Luo Guopei, Liu Chen, Cheng He, Jin Kaizhou, Guo Meng, Lu Yu, Long Jiang, Xu Jin, Ni Quanxing, Chen Jie, Yu Xianjun
Department of Pancreatic Surgery, Fudan University Shanghai Cancer Center, Shanghai 200032, P.R. China.
Department of Oncology, Shanghai Medical College of Fudan University, Shanghai 200032, P.R. China.
Oncol Lett. 2017 Apr;13(4):2454-2458. doi: 10.3892/ol.2017.5716. Epub 2017 Feb 13.
Although the prognostic role of neutrophil-lymphocyte ratio (NLR) has been confirmed in a variety of tumors, the prognostic role of NLR in pancreatic neuroendocrine tumors (PNETs) has not been examined. The present study was performed to assess the role of NLR as a prognostic factor in patients with PNETs. Clinical data were retrospectively retrieved from a single institution. The best cut-off value for baseline NLR levels was determined by the receiver operating characteristic (ROC) curve and area under the ROC curve. The primary event was overall survival and event times were assessed by the Kaplan-Meier method. Potential factors associated with the elevation of NLR in PNETs were examined. A total of 165 consecutive patients with pathologically confirmed PNETs were included in this study. The cutoff value of NLR was 2.4 by ROC curve (area under ROC curve, 0.70). NLR >2.4 was found to be a poor prognostic factor in the univariate and multivariate analyses. Patients with a NLR value >2.4 had a higher proportion of tumor size at >3 cm (P=0.001), TNM stage III or IV (P=0.019), and G2/G3 (P=0.003). We concluded that NLR is an independent predictor of overall survival for patients with PNETs. Aberrant elevation of NLR identifies high-risk patients with aggressive characteristics.

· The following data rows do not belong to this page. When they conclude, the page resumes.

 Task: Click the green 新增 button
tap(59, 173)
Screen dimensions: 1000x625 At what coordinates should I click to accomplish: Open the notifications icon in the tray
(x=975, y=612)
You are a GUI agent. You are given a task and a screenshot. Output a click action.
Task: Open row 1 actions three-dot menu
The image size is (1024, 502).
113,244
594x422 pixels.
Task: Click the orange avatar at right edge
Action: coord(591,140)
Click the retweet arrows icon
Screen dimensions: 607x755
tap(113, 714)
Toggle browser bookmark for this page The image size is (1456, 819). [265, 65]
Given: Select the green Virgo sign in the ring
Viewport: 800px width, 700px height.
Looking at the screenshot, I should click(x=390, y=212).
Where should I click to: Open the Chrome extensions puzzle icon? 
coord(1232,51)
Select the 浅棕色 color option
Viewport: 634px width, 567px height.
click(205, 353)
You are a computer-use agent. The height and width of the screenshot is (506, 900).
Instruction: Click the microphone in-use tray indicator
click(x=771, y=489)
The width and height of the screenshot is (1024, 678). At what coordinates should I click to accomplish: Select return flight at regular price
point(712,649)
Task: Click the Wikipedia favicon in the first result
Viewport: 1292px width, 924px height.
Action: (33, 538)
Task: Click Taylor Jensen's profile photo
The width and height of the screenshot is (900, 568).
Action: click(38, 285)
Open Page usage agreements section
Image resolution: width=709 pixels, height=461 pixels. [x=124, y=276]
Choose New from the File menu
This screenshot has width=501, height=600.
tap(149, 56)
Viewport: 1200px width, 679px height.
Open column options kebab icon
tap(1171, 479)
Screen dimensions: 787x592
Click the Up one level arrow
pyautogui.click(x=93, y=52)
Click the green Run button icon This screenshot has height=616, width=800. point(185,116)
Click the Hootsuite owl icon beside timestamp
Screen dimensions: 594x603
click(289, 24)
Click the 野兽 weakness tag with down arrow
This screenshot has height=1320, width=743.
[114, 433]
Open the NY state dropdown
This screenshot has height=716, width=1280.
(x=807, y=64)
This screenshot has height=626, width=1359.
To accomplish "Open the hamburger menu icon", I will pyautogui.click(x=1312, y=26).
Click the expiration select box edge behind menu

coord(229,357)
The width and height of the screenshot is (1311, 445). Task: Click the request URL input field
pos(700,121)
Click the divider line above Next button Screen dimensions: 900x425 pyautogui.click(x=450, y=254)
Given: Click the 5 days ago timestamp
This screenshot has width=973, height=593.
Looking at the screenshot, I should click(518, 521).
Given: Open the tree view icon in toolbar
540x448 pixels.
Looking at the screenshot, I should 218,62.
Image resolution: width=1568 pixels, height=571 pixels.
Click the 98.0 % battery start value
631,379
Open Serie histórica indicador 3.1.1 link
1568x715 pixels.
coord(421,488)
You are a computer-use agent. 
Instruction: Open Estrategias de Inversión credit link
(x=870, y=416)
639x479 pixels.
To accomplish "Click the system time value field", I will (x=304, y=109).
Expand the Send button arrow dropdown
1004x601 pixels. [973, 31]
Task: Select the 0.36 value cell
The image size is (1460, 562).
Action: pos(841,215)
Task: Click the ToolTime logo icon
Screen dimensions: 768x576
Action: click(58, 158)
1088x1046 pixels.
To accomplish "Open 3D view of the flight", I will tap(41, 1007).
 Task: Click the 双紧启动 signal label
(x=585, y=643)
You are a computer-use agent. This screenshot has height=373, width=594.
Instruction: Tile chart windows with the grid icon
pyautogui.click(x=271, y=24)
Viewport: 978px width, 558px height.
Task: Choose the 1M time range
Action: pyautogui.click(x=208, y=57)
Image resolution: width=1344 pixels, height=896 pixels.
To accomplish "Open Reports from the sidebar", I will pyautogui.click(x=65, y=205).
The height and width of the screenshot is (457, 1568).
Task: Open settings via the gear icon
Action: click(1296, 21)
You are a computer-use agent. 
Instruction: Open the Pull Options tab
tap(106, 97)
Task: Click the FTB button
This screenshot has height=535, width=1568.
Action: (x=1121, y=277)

尽管中性粒细胞与淋巴细胞比值(NLR)的预后作用已在多种肿瘤中得到证实,但NLR在胰腺神经内分泌肿瘤(PNETs)中的预后作用尚未得到研究。本研究旨在评估NLR作为PNETs患者预后因素的作用。临床数据从单一机构进行回顾性收集。通过受试者工作特征(ROC)曲线及ROC曲线下面积确定基线NLR水平的最佳截断值。主要事件为总生存期,事件发生时间采用Kaplan-Meier法评估。研究了与PNETs中NLR升高相关的潜在因素。本研究共纳入165例经病理证实的连续PNETs患者。根据ROC曲线,NLR的截断值为2.4(ROC曲线下面积为0.70)。在单因素和多因素分析中,NLR>2.4被发现是一个不良预后因素。NLR值>2.4的患者肿瘤大小>3 cm(P=0.001)、TNM分期为III期或IV期(P=0.019)以及G2/G3级(P=0.003)的比例更高。我们得出结论,NLR是PNETs患者总生存期的独立预测因子。NLR的异常升高可识别具有侵袭性特征的高危患者。